# Entries:
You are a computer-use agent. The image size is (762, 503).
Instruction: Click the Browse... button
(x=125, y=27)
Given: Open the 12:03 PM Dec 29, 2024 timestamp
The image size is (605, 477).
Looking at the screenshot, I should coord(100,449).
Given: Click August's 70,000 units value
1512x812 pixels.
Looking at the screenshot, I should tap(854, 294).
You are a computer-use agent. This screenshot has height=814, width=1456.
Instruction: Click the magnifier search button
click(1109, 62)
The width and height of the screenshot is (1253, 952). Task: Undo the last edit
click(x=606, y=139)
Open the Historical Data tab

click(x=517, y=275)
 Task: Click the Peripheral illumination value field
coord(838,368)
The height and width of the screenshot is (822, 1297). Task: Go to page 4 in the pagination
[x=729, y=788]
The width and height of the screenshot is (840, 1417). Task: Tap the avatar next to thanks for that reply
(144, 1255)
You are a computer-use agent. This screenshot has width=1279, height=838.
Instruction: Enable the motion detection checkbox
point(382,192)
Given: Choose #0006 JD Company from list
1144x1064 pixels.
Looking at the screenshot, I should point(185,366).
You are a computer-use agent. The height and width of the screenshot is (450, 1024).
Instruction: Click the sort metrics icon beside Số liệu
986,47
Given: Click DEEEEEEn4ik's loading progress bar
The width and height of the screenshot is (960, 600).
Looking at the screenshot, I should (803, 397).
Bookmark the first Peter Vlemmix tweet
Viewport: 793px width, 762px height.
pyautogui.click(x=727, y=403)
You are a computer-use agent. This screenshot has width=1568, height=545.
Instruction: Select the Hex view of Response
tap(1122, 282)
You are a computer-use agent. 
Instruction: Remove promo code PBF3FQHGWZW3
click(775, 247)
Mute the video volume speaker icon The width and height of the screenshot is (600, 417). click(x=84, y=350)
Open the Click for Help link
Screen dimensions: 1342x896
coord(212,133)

# Problem to solve:
From the material, pull out every line that contains the word "computer" and list those lines.

# Result below:
You are a computer-use agent. The image size is (762, 503).
You are a computer-use agent. This screenshot has height=814, width=1456.
You are a computer-use agent. This screenshot has width=1279, height=838.
You are a computer-use agent. The height and width of the screenshot is (450, 1024).
You are a computer-use agent. This screenshot has width=1568, height=545.
You are a computer-use agent. 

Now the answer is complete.